Middle Assyrian Laws

( ca. 1115–1077 BCE )

Context

Although there is a wealth of documentation concerning the history of Assyria during the late Bronze Age (ca. 1600–1200 BCE) and the early Iron Age (ca. 1200–900 BCE), knowledge of the period immediately after 1500 BCE is limited. The region of northern Iraq (Assyria) was under the control of the neighboring Hurrian kingdom of Mitanni, which was centered in coastal Syria. By the end of the fifteenth century BCE, there was evidently an independent Assyrian state, and a series of royal inscriptions have been found concerning the Assyrian king Ashur-uballit I, who reigned in the middle of the fourteenth century BCE. This monarch corresponded with the kings of Egypt, showing that Assyria was now considered a major role player on the international scene.

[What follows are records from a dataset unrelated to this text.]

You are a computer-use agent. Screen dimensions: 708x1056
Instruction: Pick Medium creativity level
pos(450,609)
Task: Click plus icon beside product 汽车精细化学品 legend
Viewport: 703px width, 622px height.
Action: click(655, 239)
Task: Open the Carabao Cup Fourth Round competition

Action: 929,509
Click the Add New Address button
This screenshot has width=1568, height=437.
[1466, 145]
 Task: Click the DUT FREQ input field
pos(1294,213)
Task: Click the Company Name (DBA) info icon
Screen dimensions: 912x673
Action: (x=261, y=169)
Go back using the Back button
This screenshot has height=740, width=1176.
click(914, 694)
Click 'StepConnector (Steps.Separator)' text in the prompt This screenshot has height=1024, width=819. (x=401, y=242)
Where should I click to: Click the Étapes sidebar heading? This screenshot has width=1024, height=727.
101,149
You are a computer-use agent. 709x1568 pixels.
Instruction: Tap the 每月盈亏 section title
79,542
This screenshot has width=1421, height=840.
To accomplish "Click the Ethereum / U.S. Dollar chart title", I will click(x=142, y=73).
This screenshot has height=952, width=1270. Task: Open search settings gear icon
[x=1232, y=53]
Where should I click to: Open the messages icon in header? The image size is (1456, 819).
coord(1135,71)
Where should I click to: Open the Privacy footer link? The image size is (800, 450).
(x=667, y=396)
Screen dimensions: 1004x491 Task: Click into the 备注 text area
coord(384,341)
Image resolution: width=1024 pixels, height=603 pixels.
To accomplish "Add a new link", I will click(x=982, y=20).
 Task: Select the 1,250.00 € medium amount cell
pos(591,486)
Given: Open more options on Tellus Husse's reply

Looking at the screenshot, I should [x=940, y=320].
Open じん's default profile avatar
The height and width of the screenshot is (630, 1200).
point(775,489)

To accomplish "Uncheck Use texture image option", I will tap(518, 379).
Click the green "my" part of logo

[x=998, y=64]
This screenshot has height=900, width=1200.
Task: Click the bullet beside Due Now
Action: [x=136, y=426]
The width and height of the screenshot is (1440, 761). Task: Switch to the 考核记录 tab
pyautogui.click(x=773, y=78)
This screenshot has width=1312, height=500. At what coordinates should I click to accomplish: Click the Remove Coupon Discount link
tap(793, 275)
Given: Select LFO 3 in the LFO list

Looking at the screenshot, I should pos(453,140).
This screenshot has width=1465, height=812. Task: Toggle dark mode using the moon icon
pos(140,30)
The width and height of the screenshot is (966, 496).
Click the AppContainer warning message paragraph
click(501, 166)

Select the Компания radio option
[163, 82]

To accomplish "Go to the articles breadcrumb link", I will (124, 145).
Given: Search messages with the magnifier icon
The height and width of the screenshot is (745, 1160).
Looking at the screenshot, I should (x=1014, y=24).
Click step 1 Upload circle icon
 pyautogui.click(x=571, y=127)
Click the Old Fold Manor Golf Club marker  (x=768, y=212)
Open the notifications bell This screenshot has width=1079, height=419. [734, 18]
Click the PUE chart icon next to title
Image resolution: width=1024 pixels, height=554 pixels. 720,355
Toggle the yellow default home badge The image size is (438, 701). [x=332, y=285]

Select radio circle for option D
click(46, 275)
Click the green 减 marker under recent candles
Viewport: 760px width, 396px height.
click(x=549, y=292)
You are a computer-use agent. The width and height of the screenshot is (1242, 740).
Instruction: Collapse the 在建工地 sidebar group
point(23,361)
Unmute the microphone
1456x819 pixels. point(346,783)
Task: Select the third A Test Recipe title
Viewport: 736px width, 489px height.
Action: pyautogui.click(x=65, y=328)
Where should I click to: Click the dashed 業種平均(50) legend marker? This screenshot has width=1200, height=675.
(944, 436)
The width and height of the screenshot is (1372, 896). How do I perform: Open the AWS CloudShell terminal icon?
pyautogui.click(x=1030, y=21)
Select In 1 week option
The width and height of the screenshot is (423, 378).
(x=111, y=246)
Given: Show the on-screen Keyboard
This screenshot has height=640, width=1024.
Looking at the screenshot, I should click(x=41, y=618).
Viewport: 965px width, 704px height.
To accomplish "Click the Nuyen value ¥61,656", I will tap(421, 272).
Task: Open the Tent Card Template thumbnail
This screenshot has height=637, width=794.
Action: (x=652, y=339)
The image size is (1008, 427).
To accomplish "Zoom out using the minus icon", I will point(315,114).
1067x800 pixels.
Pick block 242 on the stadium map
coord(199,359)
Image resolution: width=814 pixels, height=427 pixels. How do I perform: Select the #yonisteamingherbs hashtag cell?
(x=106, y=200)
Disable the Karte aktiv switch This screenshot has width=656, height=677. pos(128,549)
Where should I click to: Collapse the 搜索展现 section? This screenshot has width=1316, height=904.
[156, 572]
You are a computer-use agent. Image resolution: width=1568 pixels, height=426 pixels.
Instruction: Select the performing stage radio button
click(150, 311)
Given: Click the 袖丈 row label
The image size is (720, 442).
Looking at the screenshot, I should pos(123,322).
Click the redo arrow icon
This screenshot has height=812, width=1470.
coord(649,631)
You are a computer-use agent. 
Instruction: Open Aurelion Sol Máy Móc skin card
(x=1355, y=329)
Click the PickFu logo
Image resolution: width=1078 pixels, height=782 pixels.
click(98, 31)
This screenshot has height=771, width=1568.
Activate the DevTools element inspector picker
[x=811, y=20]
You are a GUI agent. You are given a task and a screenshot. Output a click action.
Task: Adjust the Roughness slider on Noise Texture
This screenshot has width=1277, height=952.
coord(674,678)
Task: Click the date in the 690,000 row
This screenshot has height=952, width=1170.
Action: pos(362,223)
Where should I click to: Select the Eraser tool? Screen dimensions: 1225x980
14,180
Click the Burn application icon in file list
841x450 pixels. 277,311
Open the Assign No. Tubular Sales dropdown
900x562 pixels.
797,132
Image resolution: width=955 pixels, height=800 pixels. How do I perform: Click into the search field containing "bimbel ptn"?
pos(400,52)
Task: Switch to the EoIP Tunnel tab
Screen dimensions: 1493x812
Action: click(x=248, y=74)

By the time of Adad-nirari I in the early thirteenth century BCE, Assyria was able to expand deep into Syria to the west, conquering the old Mitanni capital of Washukanni and going as far west as Carchemish in present-day Turkey. Assyria was now a powerful state, bordering the Hittite kingdom to the west and the Kassite kingdom of Babylonia to the south. Numerous annals at Assur from the time of Shalmaneser I (1274–1245 BCE) attest to the continuation of Assyrian military expansion and cultural interaction with Babylon. Shalmaneser's son, Tukulti-Ninurta I, also continued this expansion, which is especially known from a unique historiographic and propagandistic document known as the Tukulti-Ninurta Epic, in which the monarch claims to have conquered and plundered Babylon, deporting many of the Kassite citizens to Assyria. Moreover, the Assyrian king began direct Assyrian rule in Babylon and transported the state deity of Babylon—Marduk—to Assyria, where the god remained for more than one hundred years. In addition, Tukulti-Ninurta I plundered numerous Babylonian literary texts, thereby creating a catalyst for Assyrian literary development. However, a palace revolt ended in the imprisonment and subsequent death of this Assyrian monarch, after which there was a dearth of textual and literary sources from Assyria until the reign of Tiglath-pileser I.